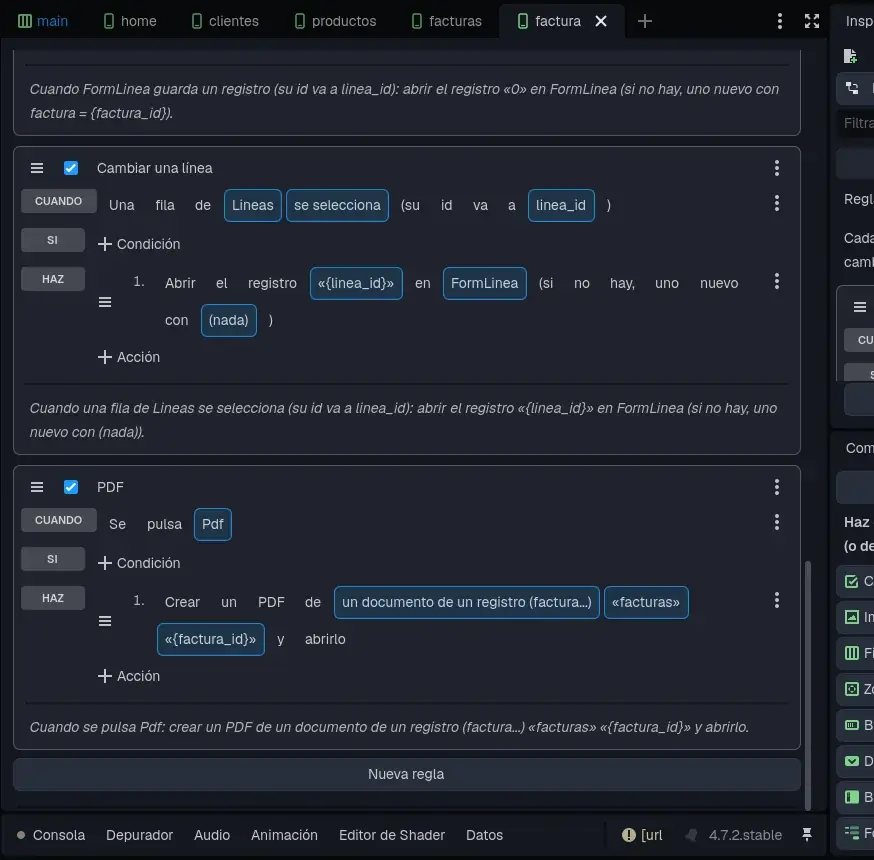Viewport: 874px width, 860px height.
Task: Open options menu for Cambiar una línea rule
Action: click(776, 168)
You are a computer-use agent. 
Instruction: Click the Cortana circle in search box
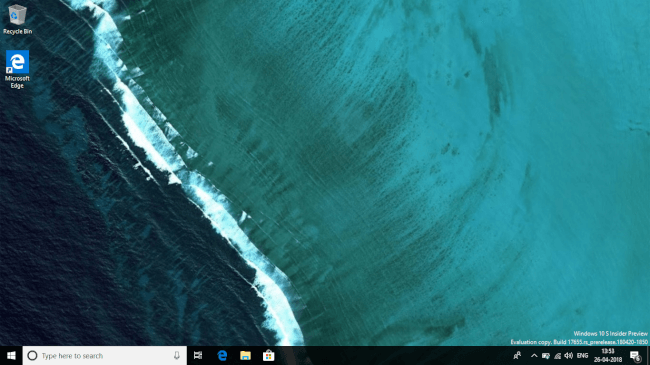tap(32, 355)
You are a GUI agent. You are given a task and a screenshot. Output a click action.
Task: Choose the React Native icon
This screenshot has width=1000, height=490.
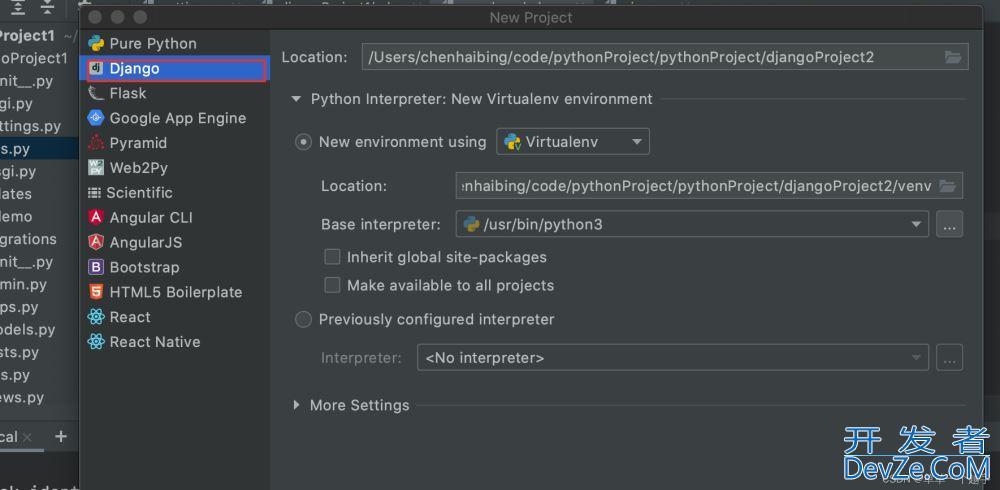96,342
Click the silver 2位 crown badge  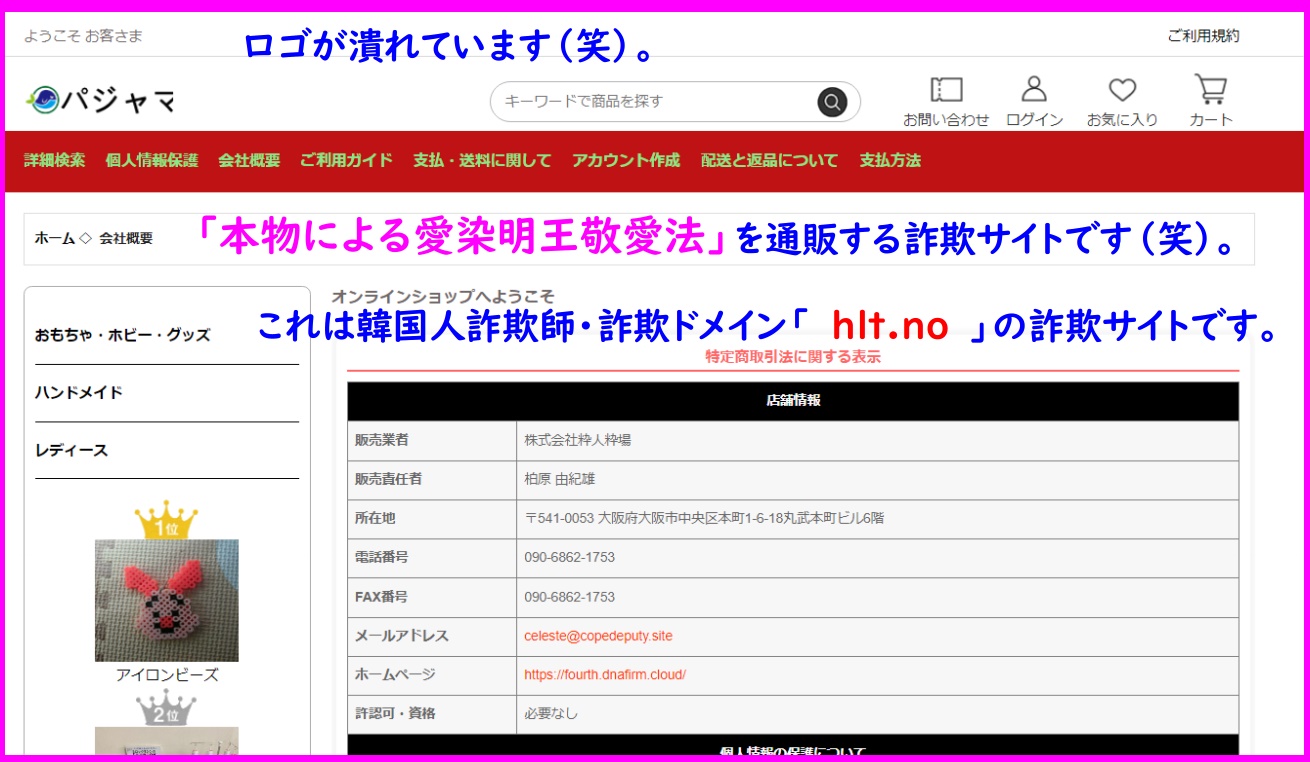point(166,708)
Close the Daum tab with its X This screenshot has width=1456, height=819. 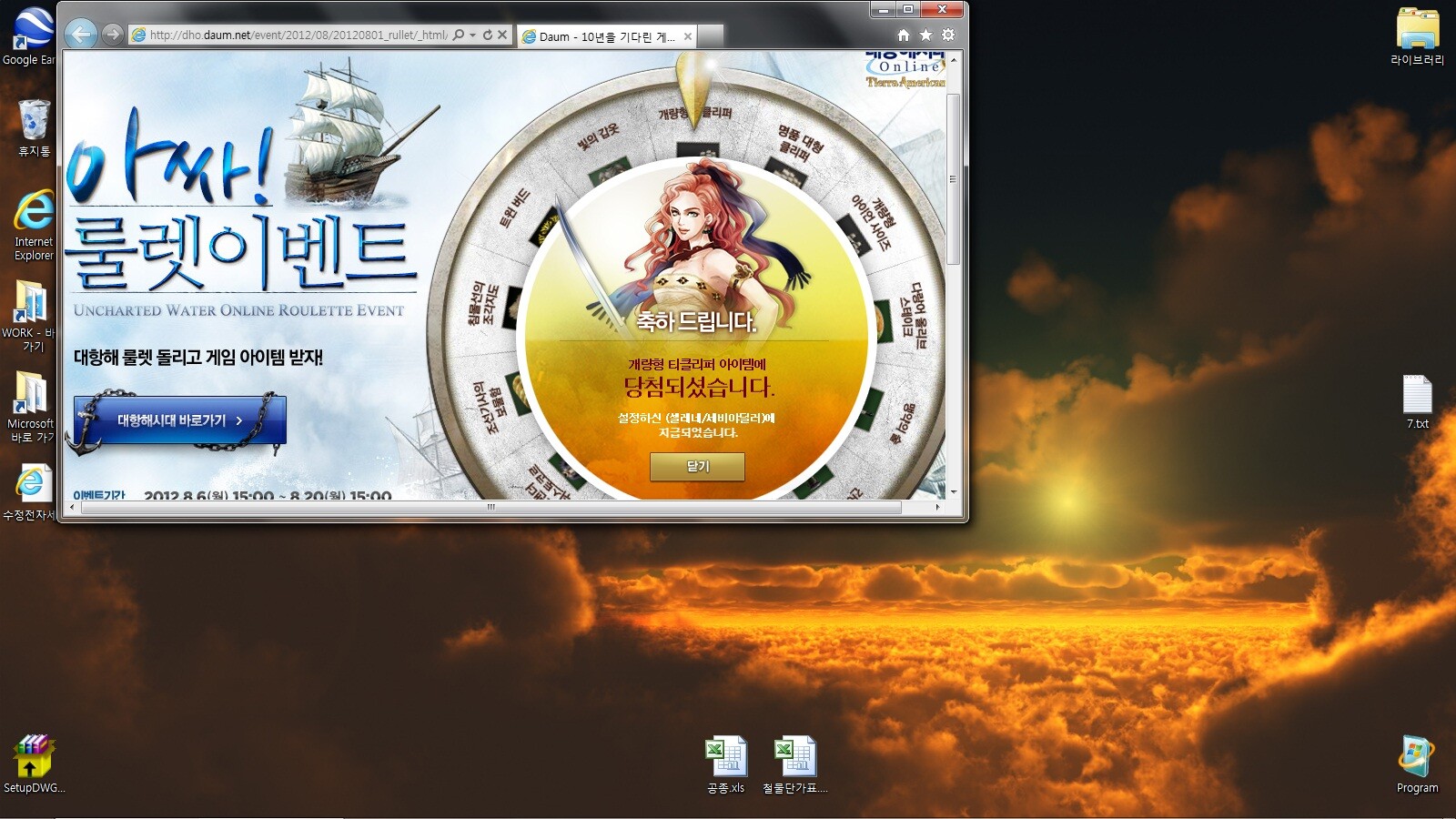tap(688, 36)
───
• _REQUIRED ACTION_: Copy every line above in which the string "agent" shows up.

• _RESULT FOR THIS EXERCISE_:
You are a computer-use agent. 
You are a GUI agent. You are given a task and a screenshot. Output a click action.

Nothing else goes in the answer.